Punkt 1.) Bericht des Bürgermeisters bekannt, dass vom G.R. Hans Steiner ein Schreiben eingelangt ist, wonach dieser die im Mai 1931 mit den Parteien der Deutschen Wahlgemeinschaft abgeschlossene Arbeitsgemeinschaft als gelöst betrachte und dass dies zur Kenntnis genommen wird. Weiters bringt der Vorsitzende die Anfrage des G.R. Josef Kirchberger und Genossen zur Verlesung und gibt bekannt, dass er sich die Beantwortung bis zum Schlusse der öffentlichen Sitzung vorbehalten werde. Es erfolgt die Verlesung: "1. Am 13. September d.J. hat bekanntlich die Heimwehr versucht, mit Gewalt die österreichische Regierung zu stürzen und die gesetzmässige Verfassung durch eine Diktatur zu ersetzen, ein Vorgehen, das zweifellos das Verbrechen des Hochverrates beinhaltet. Wie durch eine Reihe von Zeugen erhärtet ist, hat sich an diesem Putschversuch auch G.R. August Firbas, der bei Antritt seines Gemeinderatsmandates das Gelöbnis ablegte, die Gesetze der Republik und des Landes Oberösterreich gewissenhaft zu beachten und der Stadt Steyr die Treue zu halten, aktiv beteiligt. Herr Firbas hat durch diese Handlung seine Pflicht als Gemeinderat grob verletzt, sein Gelöbnis gebrochen; es stellen daher die Gefertigten an den Herrn Bürgermeister die Anfrage, was er zu tun gedenkt, um in Hinkunft derartige Pflichtvergessenheiten von Mitgliedern des Gemeinderates steuern zu können? 2. Am 21. Oktober d.J. sprach in einer Versammlung in Steyr der Heimwehrführer Starhemberg.

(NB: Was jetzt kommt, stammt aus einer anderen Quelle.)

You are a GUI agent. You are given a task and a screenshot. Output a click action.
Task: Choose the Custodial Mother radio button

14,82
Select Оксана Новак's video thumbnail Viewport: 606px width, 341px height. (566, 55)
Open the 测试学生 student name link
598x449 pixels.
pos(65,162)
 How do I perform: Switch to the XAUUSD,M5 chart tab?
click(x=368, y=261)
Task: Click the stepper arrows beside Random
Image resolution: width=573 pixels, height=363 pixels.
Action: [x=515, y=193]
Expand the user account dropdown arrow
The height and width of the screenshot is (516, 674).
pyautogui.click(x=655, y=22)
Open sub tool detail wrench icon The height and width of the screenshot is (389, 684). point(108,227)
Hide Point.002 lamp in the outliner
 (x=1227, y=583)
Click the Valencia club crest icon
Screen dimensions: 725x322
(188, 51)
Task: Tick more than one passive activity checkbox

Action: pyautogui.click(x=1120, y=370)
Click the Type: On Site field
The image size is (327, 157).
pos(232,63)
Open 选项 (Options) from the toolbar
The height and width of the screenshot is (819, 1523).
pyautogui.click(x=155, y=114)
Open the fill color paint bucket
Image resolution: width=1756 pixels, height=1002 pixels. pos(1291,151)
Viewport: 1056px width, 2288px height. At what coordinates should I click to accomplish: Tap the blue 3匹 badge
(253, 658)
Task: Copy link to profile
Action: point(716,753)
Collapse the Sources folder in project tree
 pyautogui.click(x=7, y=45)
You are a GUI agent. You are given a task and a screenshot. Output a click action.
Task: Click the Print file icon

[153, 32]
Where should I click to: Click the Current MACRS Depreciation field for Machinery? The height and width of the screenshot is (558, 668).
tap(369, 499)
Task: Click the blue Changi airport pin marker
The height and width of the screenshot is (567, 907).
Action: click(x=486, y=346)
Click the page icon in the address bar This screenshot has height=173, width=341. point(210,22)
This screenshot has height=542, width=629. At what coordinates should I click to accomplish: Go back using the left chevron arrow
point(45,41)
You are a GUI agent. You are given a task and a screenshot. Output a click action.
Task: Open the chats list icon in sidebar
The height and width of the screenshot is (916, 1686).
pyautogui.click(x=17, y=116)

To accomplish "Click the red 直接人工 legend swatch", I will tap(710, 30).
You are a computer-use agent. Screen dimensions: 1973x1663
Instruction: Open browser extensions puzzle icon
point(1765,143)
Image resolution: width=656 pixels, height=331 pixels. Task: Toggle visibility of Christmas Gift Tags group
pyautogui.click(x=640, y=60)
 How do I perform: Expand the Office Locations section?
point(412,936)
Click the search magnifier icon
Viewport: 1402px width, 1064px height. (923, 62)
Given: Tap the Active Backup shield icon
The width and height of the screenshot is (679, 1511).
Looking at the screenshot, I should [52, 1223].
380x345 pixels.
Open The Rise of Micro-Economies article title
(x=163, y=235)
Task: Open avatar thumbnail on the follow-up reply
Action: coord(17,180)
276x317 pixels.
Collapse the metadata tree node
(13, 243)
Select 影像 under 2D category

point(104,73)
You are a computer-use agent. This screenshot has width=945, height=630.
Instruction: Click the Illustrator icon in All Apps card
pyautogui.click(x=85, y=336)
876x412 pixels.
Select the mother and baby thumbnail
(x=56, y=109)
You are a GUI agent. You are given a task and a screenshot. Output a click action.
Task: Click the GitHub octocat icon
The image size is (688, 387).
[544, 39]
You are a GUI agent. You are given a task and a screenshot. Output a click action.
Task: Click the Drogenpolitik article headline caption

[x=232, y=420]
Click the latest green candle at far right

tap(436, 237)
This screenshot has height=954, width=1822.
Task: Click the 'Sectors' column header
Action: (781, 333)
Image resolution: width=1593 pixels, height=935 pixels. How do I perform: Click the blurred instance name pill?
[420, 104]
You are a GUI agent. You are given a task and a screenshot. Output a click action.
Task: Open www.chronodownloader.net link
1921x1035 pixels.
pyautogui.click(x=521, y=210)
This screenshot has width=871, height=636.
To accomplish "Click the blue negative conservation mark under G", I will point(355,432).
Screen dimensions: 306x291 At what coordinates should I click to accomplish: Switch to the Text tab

Aus diesem Anlasse wurde unnötigerweise ein grosses Gendarmerieaufgebot nach Steyr beordert; auch die Bundespolizei entwickelte eine Tätigkeit, die den Anschein erweckte, als gelte es die Stadt Steyr vor dem Eindringen auswärtiger feindlicher Mächte zu schützen. In dem löblichen Bemühen, die Heimwehrversammlung ja vor jedem Störungsversuch zu bewahren, verbot die Bundespolizei jedermann, sich dem

Versammlungslokale zu nähern. Eine Zahl von Leuten, ca. 400 Personen, die sich dennoch aus Neugierde eingefunden hatten, wurde von der Bundespolizei aufgefordert, den Platz zu verlassen. Der Aufforderung der Polizei wurde restlos Folge geleistet und den Anordnungen der Wacheorgane nicht der leiseste Widerstand entgegengesetzt. Trotzdem aber fühlte sich die Gendarmerie, wie Bundespolizei merkwürdigerweise bemüssigt, die Menschenmenge mit gefälltem Bajonett, gezogenen Säbel und unter Benützung des Gummiknüttels wie Hasen bei einer Treibjagd vor sich herzuhetzen. Wer nicht nach den Wünschen der Wacheorgane flink genug laufen konnte, der bekam den Gummiknüttel zu spüren. Durch das brutale Vorgehen einer Reihe von Wacheorganen, die von dem mit gezücktem Säbel drohenden Inspektor Mayr zu rücksichtslosem Vorgehen fortwährend angeeifert wurden, bekam eine nicht unbeträchtliche Zahl von Personen, ohne sich nur der geringsten Verfehlung bewusst zu sein, saftige Hiebe mit dem Gummiknüttel, es wurden auch Presthafte zu Boden geworfen und mit roher Gewalt vorwärtsgestossen; selbst Frauen wurden mit dem Gummiknüttel traktiert. Die Gefertigten stellen an den Herrn Bürgermeister die Anfrage, welche Schritte gedenkt er zu unternehmen, um zu verhüten, dass derartige Hetzjagden und brutale Roheiten seitens der hiesigen Bundespolizei sich nicht widderholen, ferners, ob der Herr Bürgermeister bereits veranlasst hat, dass die Urheber dieser groben Uebergriffe seitens der Gendarmerie und Polizei zur Verantwortung gezogen werden? Des weiteren stellen die Gefertigten an den Herrn Bürgermeister die Anfrage, wer die Kosten des am 21. Oktober l.J. nach Steyr beorderten Gendarmerieaufgebotes zu tragen hat?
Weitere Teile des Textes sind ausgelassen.